Résultat c’est aujourd’hui l’Acoss (Agence centrale des organismes de sécurité sociale, la caisse nationale des Urssaf) qui porte le déficit des branches, c’est à dire principalement de l’assurance maladie. Or l’Acoss, dont ce n’est pas la vocation de porter de la dette, ne peut emprunter au delà de deux ans et elle risque de se trouver limitée dans sa capacité d’emprunt par « la taille du marché des capitaux à court terme » pour absorber un montant qui atteindrait 100 Mds € en 2028. C’est cela que la Cour appelle une crise de liquidité, qui avait déjà motivé la décision de transfert à la Cades en avril 2020,  crise de liquidité qui pourrait intervenir selon elle en 2027.

Pour la juridiction comptable, cette situation résulte du fait que les comptes sociaux sont « hors de contrôle ». Principal responsable : l’Ondam qui, même hors Covid, fait l’objet d’un dépassement systématique depuis 2020 (auquel il faut ajouter le déficit des hôpitaux résultant de leur sous sous-financement par l’assurance maladie). Dépassement qui devrait se prolonger dans les prochaines années selon la Cour, qui souhaite que des mesures d’économies plus fortes soient appliquées. On est atterré par la recommandation toute marquée par la novlangue de l’assurance maladie qui en résulte : « un programme pluriannuel de mesures de maîtrise sur la progression des dépenses de l’Ondam en développant la prévention en santé, en réorganisant l’offre de soins des établissements de santé et des établissements et services médico-sociaux et en recherchant un partage des efforts entre les acteurs du système de santé ». 
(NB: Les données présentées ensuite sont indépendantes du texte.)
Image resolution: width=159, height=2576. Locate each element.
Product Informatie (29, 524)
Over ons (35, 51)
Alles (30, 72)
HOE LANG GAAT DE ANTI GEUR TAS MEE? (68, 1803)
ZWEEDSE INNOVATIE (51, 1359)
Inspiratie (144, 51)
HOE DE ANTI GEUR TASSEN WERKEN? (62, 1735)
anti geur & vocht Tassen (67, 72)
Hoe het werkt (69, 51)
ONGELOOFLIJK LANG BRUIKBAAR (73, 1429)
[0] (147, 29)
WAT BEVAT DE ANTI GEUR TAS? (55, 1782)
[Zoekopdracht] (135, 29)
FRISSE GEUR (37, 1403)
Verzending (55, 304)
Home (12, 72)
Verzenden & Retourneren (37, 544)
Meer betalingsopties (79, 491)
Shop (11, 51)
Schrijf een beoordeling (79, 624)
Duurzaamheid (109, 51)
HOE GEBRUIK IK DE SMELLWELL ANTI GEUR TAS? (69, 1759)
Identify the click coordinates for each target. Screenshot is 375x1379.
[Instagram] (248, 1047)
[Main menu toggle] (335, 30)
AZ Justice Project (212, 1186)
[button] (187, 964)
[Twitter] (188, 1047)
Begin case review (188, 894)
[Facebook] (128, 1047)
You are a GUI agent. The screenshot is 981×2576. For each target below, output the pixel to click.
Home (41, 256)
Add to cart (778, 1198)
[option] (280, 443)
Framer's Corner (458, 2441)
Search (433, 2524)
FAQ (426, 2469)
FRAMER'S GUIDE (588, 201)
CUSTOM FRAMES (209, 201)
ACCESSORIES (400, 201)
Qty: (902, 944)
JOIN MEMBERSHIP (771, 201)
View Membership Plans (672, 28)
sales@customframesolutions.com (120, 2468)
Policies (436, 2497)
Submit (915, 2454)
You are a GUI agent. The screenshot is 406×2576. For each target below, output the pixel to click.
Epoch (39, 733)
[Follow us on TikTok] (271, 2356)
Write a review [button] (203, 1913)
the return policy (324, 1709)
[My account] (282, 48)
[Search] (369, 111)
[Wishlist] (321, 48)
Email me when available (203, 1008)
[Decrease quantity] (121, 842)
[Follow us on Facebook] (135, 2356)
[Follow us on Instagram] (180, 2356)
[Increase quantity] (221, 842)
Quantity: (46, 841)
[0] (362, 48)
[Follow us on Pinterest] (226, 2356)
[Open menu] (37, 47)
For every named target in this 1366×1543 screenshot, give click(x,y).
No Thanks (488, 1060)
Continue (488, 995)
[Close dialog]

Quand le sage montre la lune, l’imbécile regarde le doigt. Ce jeu de mistigri et cette recherche d’économies à tout prix recouvre en fait une réalité économique sous-jacente que la Cour se refuse à voir : on ne peut ramener, au moins dans la période actuelle, le rythme de croissance de l’Ondam à celui du PIB  comme on l’ont fait avec l’effet catastrophique que l’on sait, entre 2008 et 2019, les exécutifs successifs et comme ils cherchent désespérément à le faire à nouveau depuis la fin de la crise du Covid ; et ce d’autant moins que la recherche d’économies futures nécessite des investissements en santé qui sont également financés sur la même enveloppe. Sauf cette part qui pourrait être financée par de la dette, il faudra donc se résoudre à augmenter, modérément (car il ne faut pas abandonner l’objectif de maîtrise de la dépense), mais régulièrement les ressources et donc les prélèvements affectés à l’assurance maladie : une hausse régulière de la CSG pour financer un système de santé auquel les français sont attachés mais voient bien qu’il est en crise serait plus facile à expliquer que l’augmentation beaucoup plus importante des cotisations aux complémentaires ou une augmentation de la CRDS. Mais il faut pour cela, leur dire la vérité et sortir du dogme du « ras le bol fiscal » partagé par l’actuel président de la Cour des comptes et par le « bloc central ».